With older knowledge-sharing models failing development teams, there’s a need for newer models to emerge. To be successful, knowledge sharing should be many-to-many rather than one-to-one. In-person conversations and even meetings are not effective for software delivery teams. Those communication patterns do have their place, but their importance has been on the decline. Instead, having a way to capture, organize, and make a team’s knowledge available at any time, any place, and to any team member is the new norm. To make this type of knowledge sharing possible, it takes a platform that is built keeping in mind the drawbacks of traditional collaboration and communication patterns.

What a modern knowledge sharing solution looks like

Knowledge capture is the first challenge. As teams have questions, the knowledge sharing solution should be a go-to place to find answers. This means a safe environment where code-level discussions can happen without compromising on application security.

In terms of format, real-world questions have proven to be much more effective than say, an FAQs section or a static knowledge base. User-generated questions that capture real-world information are much more valuable than over-simplified imaginary scenarios. They elicit deeper engagement between the person asking and the person responding and help to quickly get to the root of an issue.

Today’s knowledge management platforms should prioritize search capabilities and make it easy to find the proverbial needle in the haystack. This requires the power of full-text search engines that can see the minute differences between two nearly identical blocks of code. It would also require the use of machine learning algorithms that are trained to find answers the searcher may not even know they need.

Search on its own doesn’t make a knowledge-sharing platform effective. A modern knowledge-sharing platform should have sophisticated methods of organizing and prioritizing information. This starts with the use of topics or categories, but trickles down to the use of tags and labels and easy-to-use sorting and filtering options.
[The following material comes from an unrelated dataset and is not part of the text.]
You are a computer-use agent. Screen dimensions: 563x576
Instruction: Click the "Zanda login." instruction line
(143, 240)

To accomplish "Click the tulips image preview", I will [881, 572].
These are essential tools to help a searcher get to their answer fast.

Unlike earlier times when knowledge always flowed top-down and was organization-driven, today knowledge flows upward and is predominantly peer-to-peer. In such an environment, users become the most critical asset of a knowledge-sharing system.

A knowledge management platform includes:

  • User profiles with vital information about every user so that anyone can get to know everyone else with just one look at their profile page.
  • Users’ communication history, visible to others in the organization.
  • A voting system of some sort—one of the most powerful ways a knowledge-sharing system can capture consensus on any topic or question.
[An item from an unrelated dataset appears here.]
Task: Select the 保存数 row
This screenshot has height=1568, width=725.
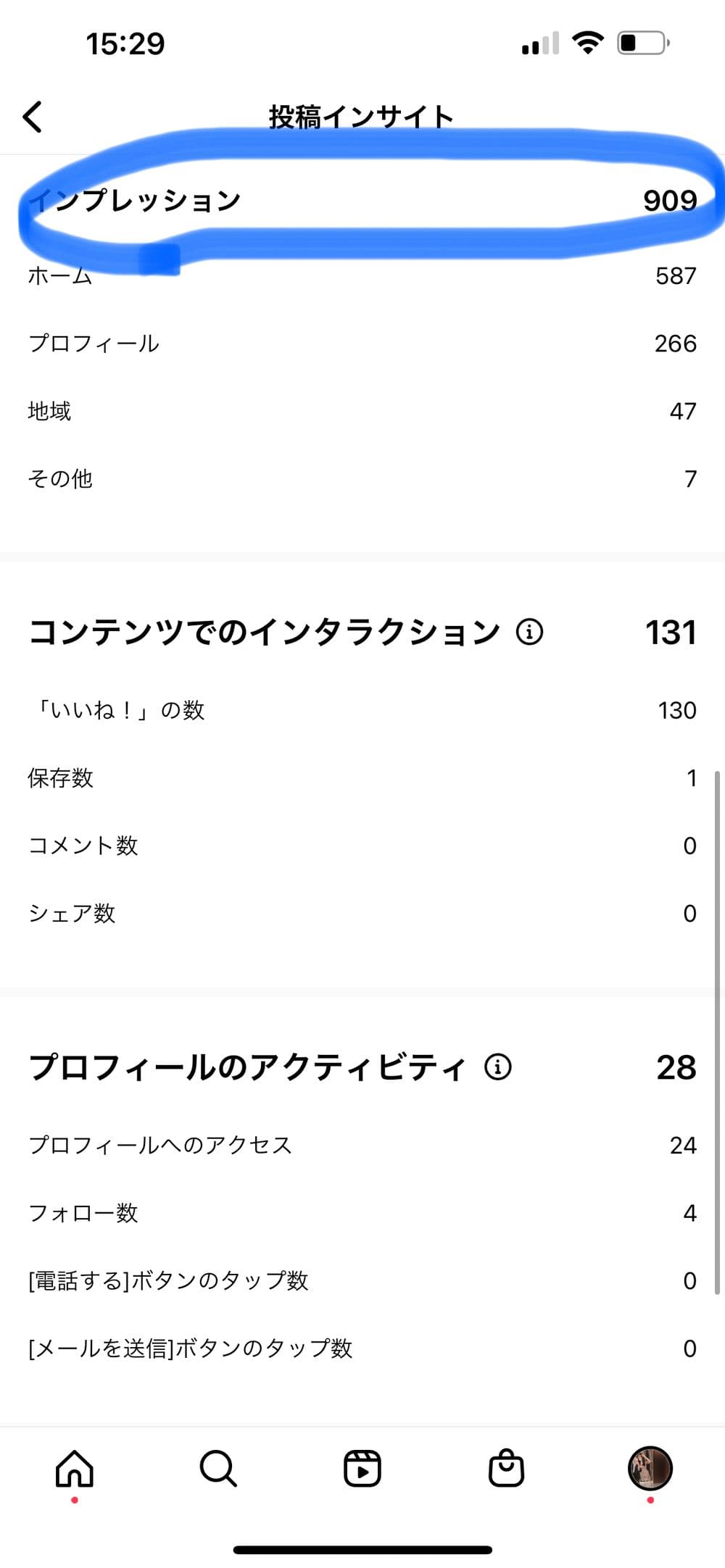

Chat as a complementary tool

Chat apps like Slack dominate much of the transient communication between software development teams and are great for getting the pulse of an organization. Modern knowledge-sharing platforms should integrate with these apps to take advantage of their powerful capabilities for search, private conversations, and as a bridge to every other tool in the software delivery toolchain.
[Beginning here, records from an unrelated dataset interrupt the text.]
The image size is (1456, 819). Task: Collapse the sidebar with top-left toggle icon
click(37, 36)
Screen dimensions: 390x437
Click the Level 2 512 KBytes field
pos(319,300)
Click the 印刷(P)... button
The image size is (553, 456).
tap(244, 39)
There are various factors to consider when choosing a knowledge-sharing solution. Each of these features builds on the others and, together, deliver great gains in average time-to-market for an application. As technical teams are able to share, respond to, record, and find very specific pieces of information, they can save time and accelerate their way through every step of the software delivery cycle.

Knowledge sharing should happen in near real-time. It should be peer-to-peer and engineered to be socially aware, and it should create safe places for information to be shared in detail.

Though conversations happen in real-time, conversations from months past should be just as easy to access.

Finally, knowledge sharing should include tools like Slack, that have become the heart of today’s software delivery team. All this may sound like a tall order, but it’s the only way teams can accelerate application delivery and not just have a fast “Day One,” but even faster release cycles from “Day Two,” and forward.